Endore was a member of the Communist Party in Hollywood and was investigated by the House Un-American Activities Committee during its search for Communist infiltration of the film industry. He was, however, never called before a “witch-hunting committee” and did not spend any time in jail. Because of his Communist associations, some studios blacklisted him and he had to sell his screenplays under the pseudonym Harry Relis. (Relis was actually the husband of Endore's wife's eldest sister.) However, he remained defiant, claiming that he was a failure as a human being if he was not subversive to everything HUAC stood for.

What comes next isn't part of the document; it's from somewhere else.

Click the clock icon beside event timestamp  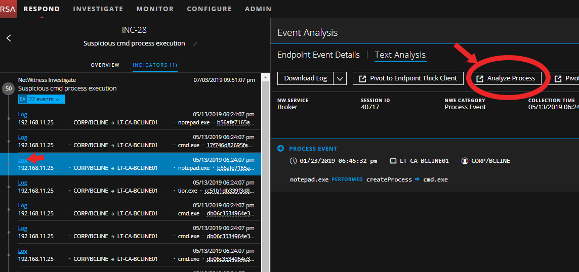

After the release of Khrushchev Report (1956) he abandoned the fight against the blacklist, only a few years before the reinstatement of many leftist sympathizers in the film industry. This has cast him into obscurity amongst the more prominent pro-Communist writers. Endore struggled to produce significant works of leftist fiction, but he often felt resigned to composing what he believed would sell--especially after the public failure of Babouk, with its more explicitly sympathetic depiction of the Haitian Revolution. He retained his profound interest in historical subjects, however.
Endore studied and was greatly inspired by Marx. He had strong interests, intellectual and moral, in mysticism, yoga, vegetarianism, theosophy, and anti-vivisectionism. Endore was a friend of Lillain Smith.